The peer immediately spawns a connection_task that attempts to connect to the destination. Once connected, it enters a loop: read incoming packets, write outgoing packets, and handle failures.

Message Queuing During Disconnection

When the connection is down, outgoing messages do not vanish. The peer maintains two internal queues:

  • Reliable queue: Messages that must survive disconnection. When the connection drops, these are preserved and sent first after reconnection.
  • Unreliable queue: Messages that can be dropped on failure. These are drained after the reliable queue.

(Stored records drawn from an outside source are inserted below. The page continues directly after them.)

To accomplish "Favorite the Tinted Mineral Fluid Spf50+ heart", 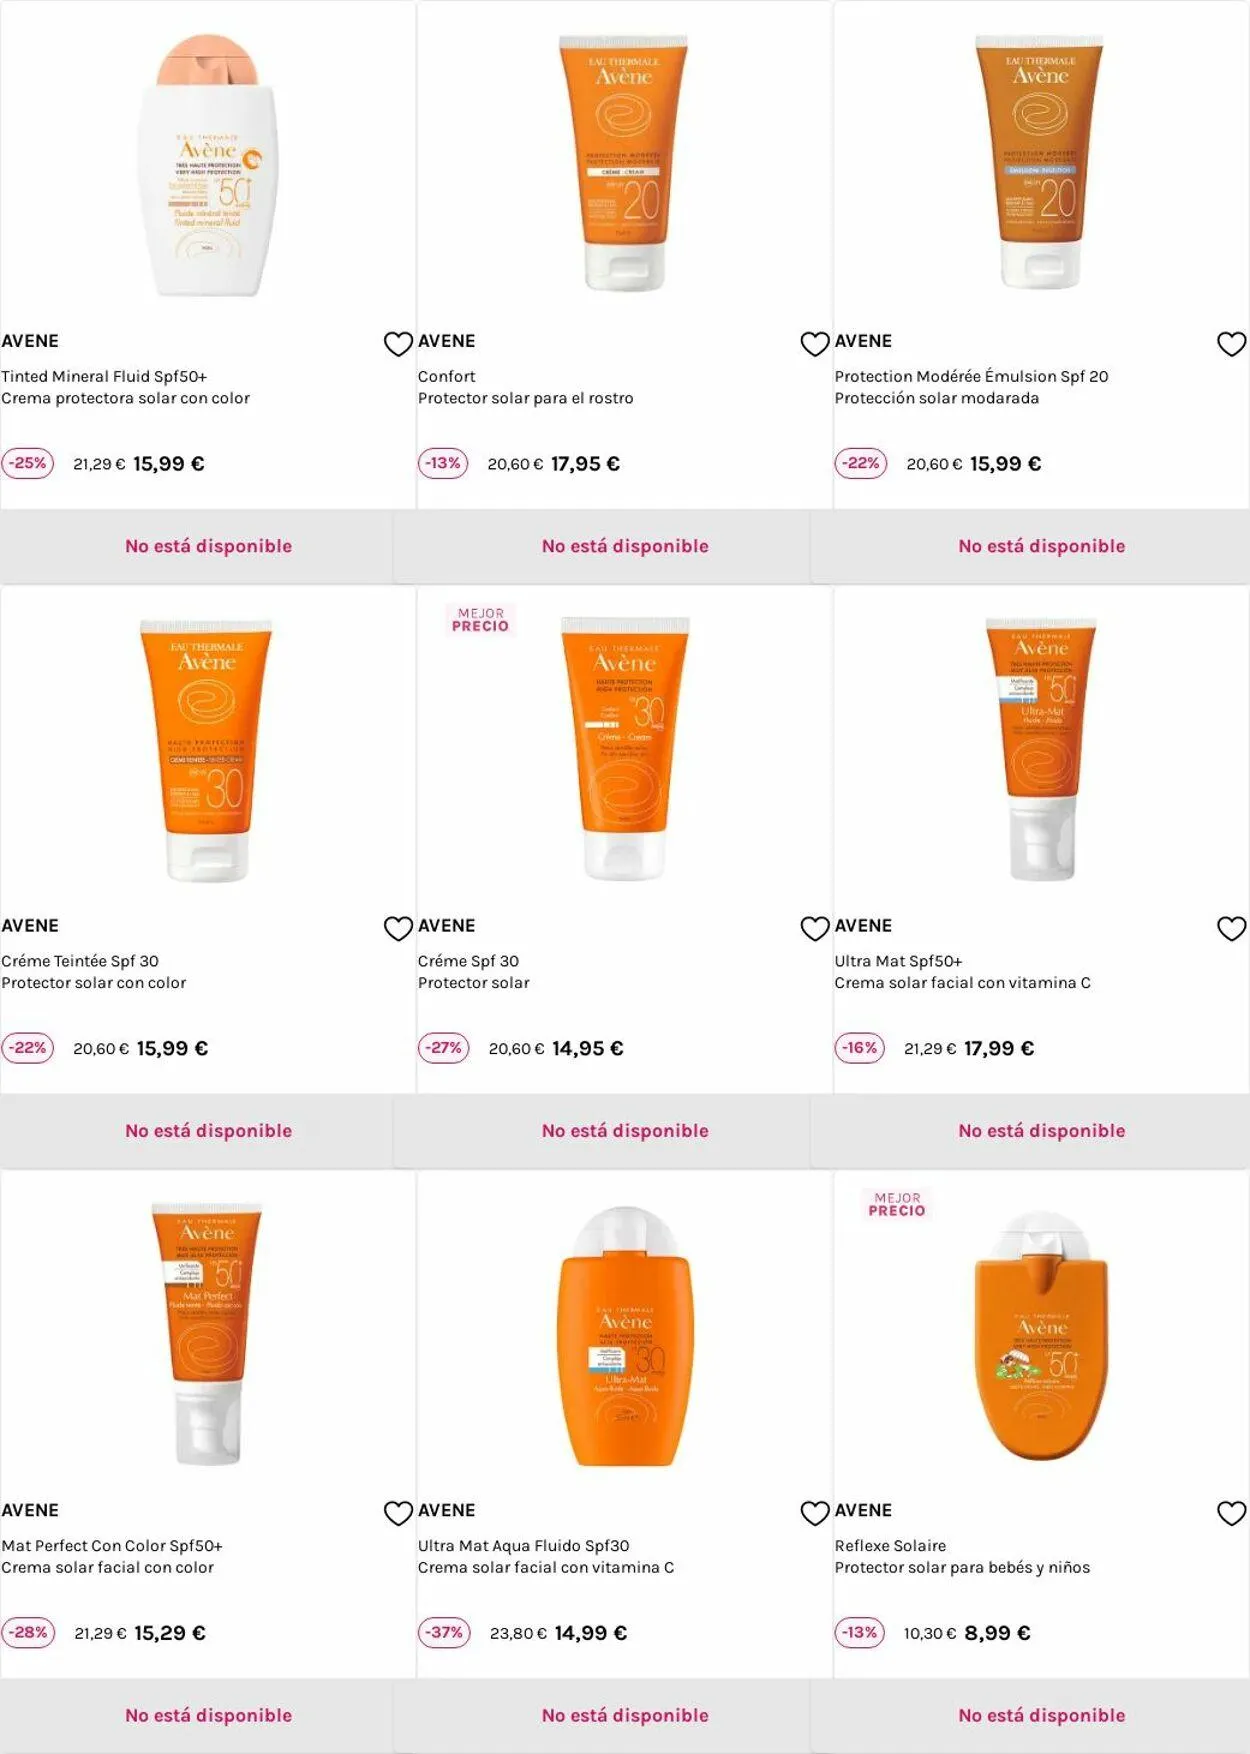I will point(398,344).
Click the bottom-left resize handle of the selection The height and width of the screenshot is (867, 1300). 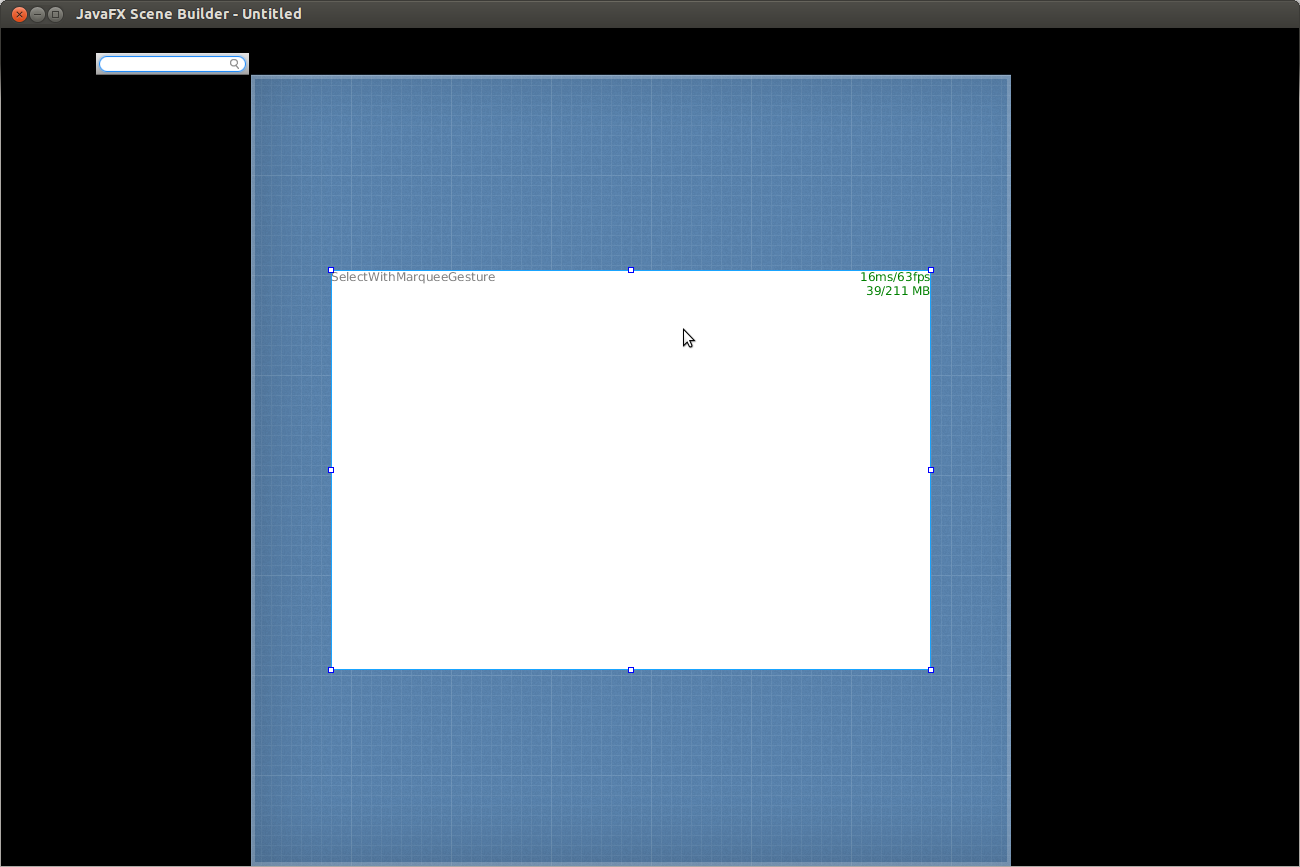coord(331,670)
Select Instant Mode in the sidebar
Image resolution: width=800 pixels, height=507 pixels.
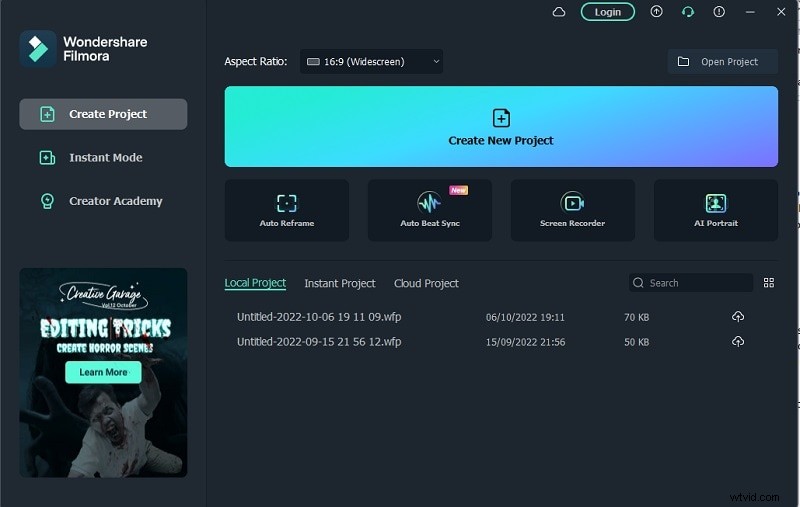(x=104, y=158)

Both queues are bounded by PeerConfig::max_queue_size (default: 1000). If the queue fills up while disconnected, new messages are dropped and the caller gets a PeerError::QueueFull error. This prevents unbounded memory growth during long outages.

Connection Lifecycle

The peer’s background task follows a clear lifecycle:

┌──────────┐    connect     ┌───────────┐
│Disconnect├───────────────►│ Connected │
│   ed     │◄───────────────┤           │
└────┬─────┘  conn. error   └─────┬─────┘
     │                            │
     │ backoff                    │ send/recv
     ▼                            ▼
┌──────────┐              ┌───────────┐
│Reconnect │              │   Active  │
│  ing     │              │   I/O     │
└──────────┘              └───────────┘

On successful connection, the task enters the Active I/O phase. It reads incoming packets (dispatching them via a channel) and writes outgoing packets (draining the queues). If an I/O error occurs, it transitions to Disconnected, waits through backoff, then tries again.

For incoming connections (accepted by a server listener), the peer starts already connected. The constructor Peer::new_incoming() takes an existing TCP stream and skips the initial connection attempt. If this connection drops, the peer exits rather than reconnecting, because the remote side is responsible for initiating a new connection.

Health Monitoring with Ping/Pong

A TCP connection can appear alive while the remote process is actually unresponsive. To detect this, outbound peers run a ping/pong protocol modeled on FDB’s connectionMonitor (FlowTransport.actor.cpp:616-699).

The PingTracker state machine works like this:

  1. After each ping_interval (default: 1 second), send a PING packet
  2. Wait up to ping_timeout (default: 2 seconds) for a PONG reply
  3. If PONG arrives, record the RTT and return to idle
  4. If timeout but bytes were received since the ping, tolerate it (the connection is busy, not dead)
  5. If timeout and no bytes were received, or if max_tolerated_timeouts consecutive tolerations occur, tear down the connection

Ping and pong packets use special wire tokens (PING_TOKEN and PONG_TOKEN) that are intercepted by the connection task and never delivered to the application layer.

This monitoring runs only on outbound peers. Incoming peers passively respond to pings but never initiate them.

FailureMonitor Integration

The peer’s connection task feeds status updates to the FailureMonitor, a reactive failure tracking system that delivery modes depend on. When the TCP link connects successfully, the task calls set_status(address, Available). When the connection drops, it calls set_status(address, Failed) and notify_disconnect(address).

These signals drive the RPC layer. try_get_reply races the server’s response against the disconnect signal. get_reply_unless_failed_for starts a timeout countdown from the disconnect event. Without the peer feeding accurate status updates, the delivery modes cannot detect failures.

See Failure Monitor for the full consumer API and Delivery Modes for how each mode uses these signals.

Under Simulation

In simulation, peers experience chaos:

  • Random connection closes (0.001% probability)
  • Connection failures (50% probabilistic during buggify)
  • Partial writes
  • Half-open connection simulation

The peer does not know it is running in simulation. It sees the same connect() failures and read() errors that would occur with a flaky real network. Its reconnection logic, backoff timing, and queue management are all exercised against these faults using the same code paths that run in production.